Posted on Thu, Jul. 3, 2008
Rising food prices have you in a bind? You might have been able to afford to grill rib-eyes for 12 at last year's July Fourth bash, but this year may be a different matter.
Still, there are plenty of ways to grill frugally without making your guests feel you've put them on an austerity diet. And many economical cuts of meat are actually better served by grilling than their more expensive counterparts.
Chicken thighs, for example, remain juicier over the flame than do chicken breasts (especially the pricier boneless, skinless breasts), and the fuller-flavored thighs can stand up to assertive rubs and seasonings.
When it comes to beef, flank steak or skirt steak has more flavor than filet mignon or some of the other luxury cuts. The cheaper cuts of beef are naturals for marinating, too.

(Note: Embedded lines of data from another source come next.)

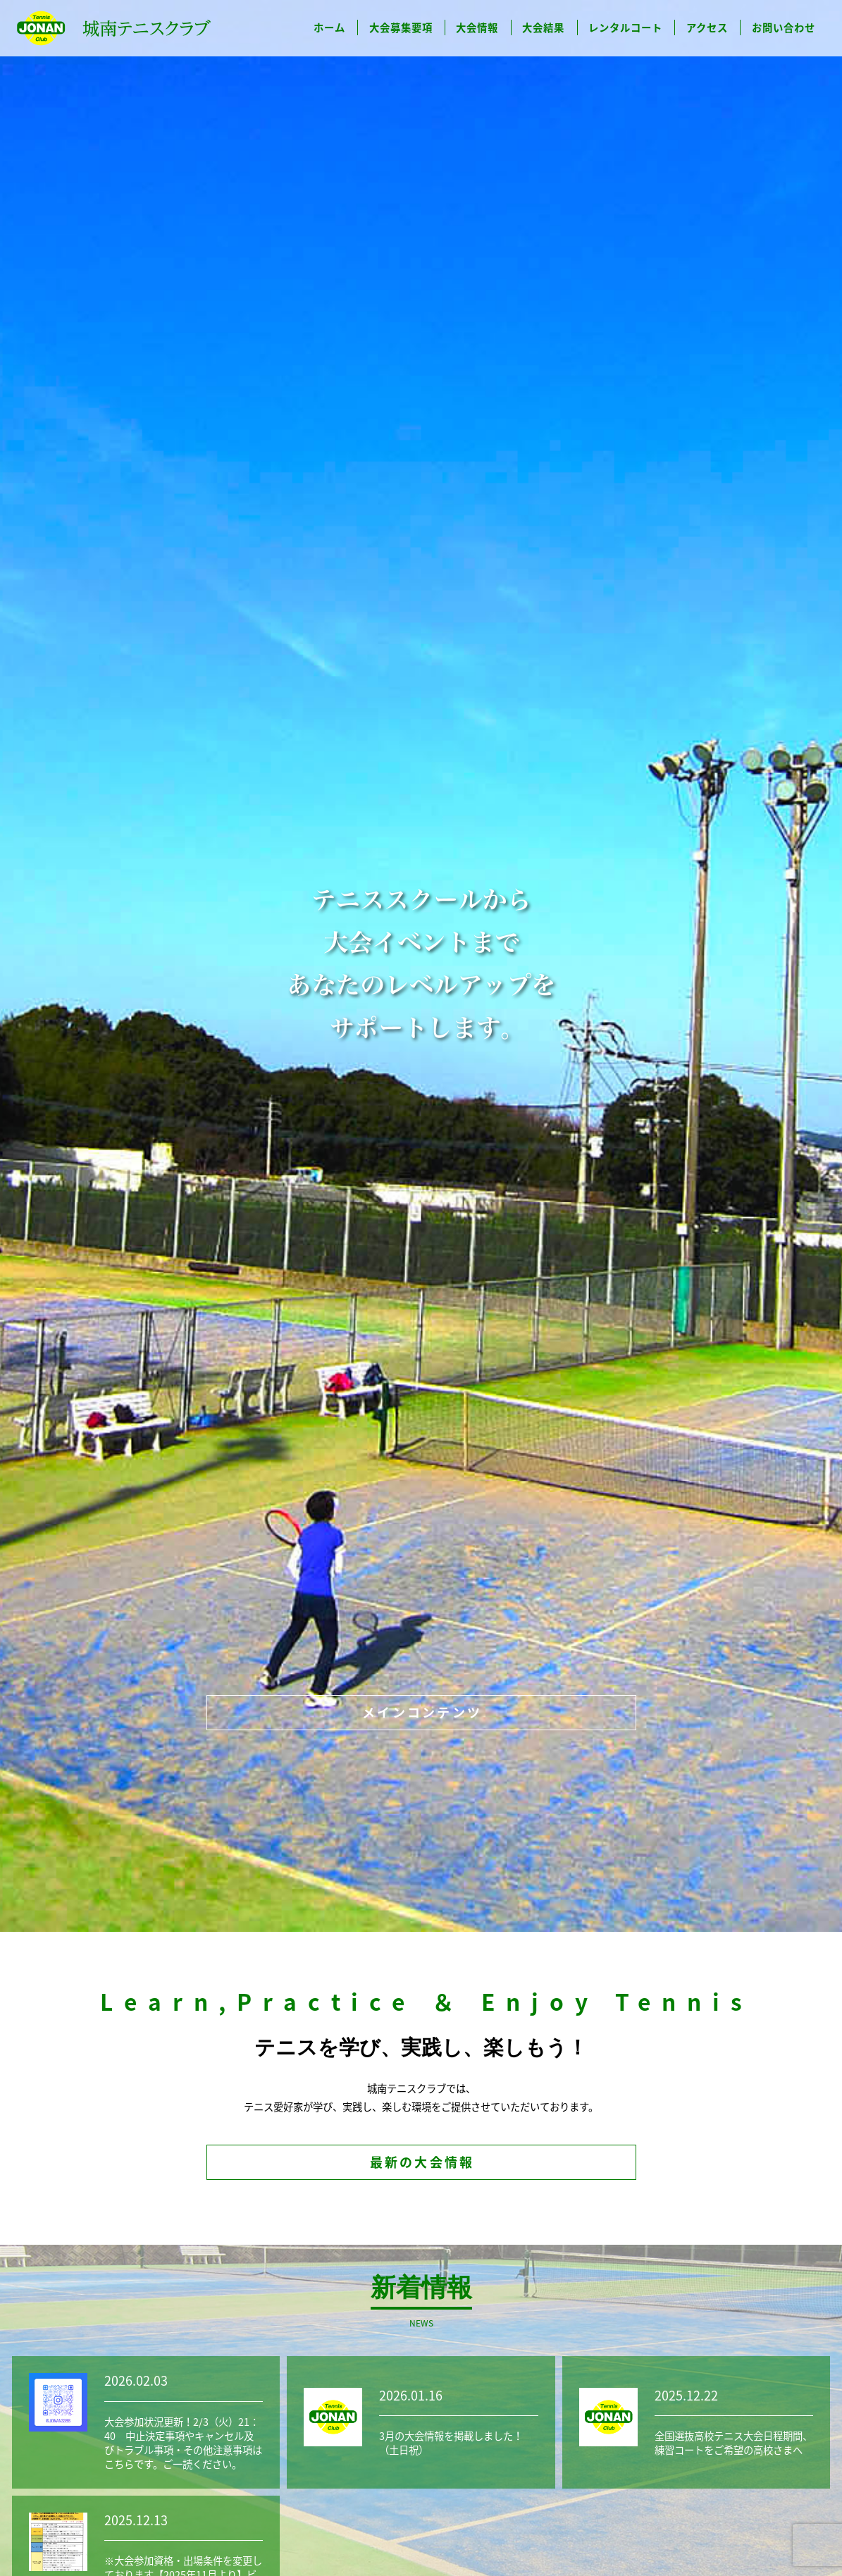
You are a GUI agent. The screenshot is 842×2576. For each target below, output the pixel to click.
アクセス (707, 27)
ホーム (329, 27)
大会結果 (543, 27)
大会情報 (477, 27)
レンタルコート (625, 27)
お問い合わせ (783, 27)
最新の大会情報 (422, 2161)
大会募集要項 (401, 27)
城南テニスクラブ (114, 28)
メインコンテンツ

Barbecued Chicken With Asian Flavors
Makes four servings
8 skinned chicken thighs, about six ounces each
1/4 cup firmly packed brown sugar
1/4 cup soy sauce
1 tablespoon fresh lime juice 1/2 teaspoon crushed red pepper
1/4 teaspoon curry powder
3 cloves garlic, minced
Lime wedges and green
onion tops for garnish, optional
1. Rinse chicken and pat dry. In a large resealable bag, mix brown sugar, soy sauce, lime juice, red pepper, curry powder and garlic. Add chicken; seal and marinate in the refrigerator at least 4 hours or overnight, turning occasionally.
2. Prepare a grill for medium-high heat (you can hold your hand 1 to 2 inches above grill level only 3 to 4 seconds).
3. Remove chicken from bag. Transfer marinade to a small saucepan, bring to a boil and cook 2 minutes.
4. Lay chicken on grill rack. If using a gas grill, close the lid.